» What you have to do
Reproduce every item below word for word, keeping each line in its original order.

» Data supplied
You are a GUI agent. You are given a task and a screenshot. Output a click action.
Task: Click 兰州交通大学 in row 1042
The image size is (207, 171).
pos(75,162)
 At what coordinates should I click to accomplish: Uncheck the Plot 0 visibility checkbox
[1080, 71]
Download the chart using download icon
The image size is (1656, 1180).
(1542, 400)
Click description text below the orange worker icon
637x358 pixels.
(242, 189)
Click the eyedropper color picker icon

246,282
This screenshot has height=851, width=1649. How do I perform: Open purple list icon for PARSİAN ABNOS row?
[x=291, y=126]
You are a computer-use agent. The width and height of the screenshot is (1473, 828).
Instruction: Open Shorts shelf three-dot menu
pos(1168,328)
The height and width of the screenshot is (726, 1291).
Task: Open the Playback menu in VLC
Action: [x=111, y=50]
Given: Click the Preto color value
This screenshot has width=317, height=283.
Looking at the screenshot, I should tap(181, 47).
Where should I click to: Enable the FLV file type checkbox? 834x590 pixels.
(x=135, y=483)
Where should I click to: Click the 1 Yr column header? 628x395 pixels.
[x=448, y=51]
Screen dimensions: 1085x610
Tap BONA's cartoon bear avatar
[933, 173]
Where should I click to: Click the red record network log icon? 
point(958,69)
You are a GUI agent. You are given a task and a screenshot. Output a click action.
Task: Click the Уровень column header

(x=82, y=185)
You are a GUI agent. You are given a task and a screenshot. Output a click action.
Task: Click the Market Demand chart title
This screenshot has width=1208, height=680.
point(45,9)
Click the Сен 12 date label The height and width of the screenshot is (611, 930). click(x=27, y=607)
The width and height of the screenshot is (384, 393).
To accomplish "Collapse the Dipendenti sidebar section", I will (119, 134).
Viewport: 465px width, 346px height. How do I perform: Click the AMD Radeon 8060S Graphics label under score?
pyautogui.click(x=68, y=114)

» Response to this task
You are a GUI agent. You are given a task and a screenshot. Output a click action.
Task: Click 兰州交通大学 in row 1042
The image size is (207, 171).
pos(75,162)
 At what coordinates should I click to accomplish: Uncheck the Plot 0 visibility checkbox
[1080, 71]
Download the chart using download icon
The image size is (1656, 1180).
(1542, 400)
Click description text below the orange worker icon
637x358 pixels.
(242, 189)
Click the eyedropper color picker icon

246,282
This screenshot has height=851, width=1649. How do I perform: Open purple list icon for PARSİAN ABNOS row?
[x=291, y=126]
You are a computer-use agent. The width and height of the screenshot is (1473, 828).
Instruction: Open Shorts shelf three-dot menu
pos(1168,328)
The height and width of the screenshot is (726, 1291).
Task: Open the Playback menu in VLC
Action: [x=111, y=50]
Given: Click the Preto color value
This screenshot has width=317, height=283.
Looking at the screenshot, I should tap(181, 47).
Where should I click to: Enable the FLV file type checkbox? 834x590 pixels.
(x=135, y=483)
Where should I click to: Click the 1 Yr column header? 628x395 pixels.
[x=448, y=51]
Screen dimensions: 1085x610
Tap BONA's cartoon bear avatar
[933, 173]
Where should I click to: Click the red record network log icon? 
point(958,69)
You are a GUI agent. You are given a task and a screenshot. Output a click action.
Task: Click the Уровень column header

(x=82, y=185)
You are a GUI agent. You are given a task and a screenshot. Output a click action.
Task: Click the Market Demand chart title
This screenshot has width=1208, height=680.
point(45,9)
Click the Сен 12 date label The height and width of the screenshot is (611, 930). click(x=27, y=607)
The width and height of the screenshot is (384, 393).
To accomplish "Collapse the Dipendenti sidebar section", I will (119, 134).
Viewport: 465px width, 346px height. How do I perform: Click the AMD Radeon 8060S Graphics label under score?
pyautogui.click(x=68, y=114)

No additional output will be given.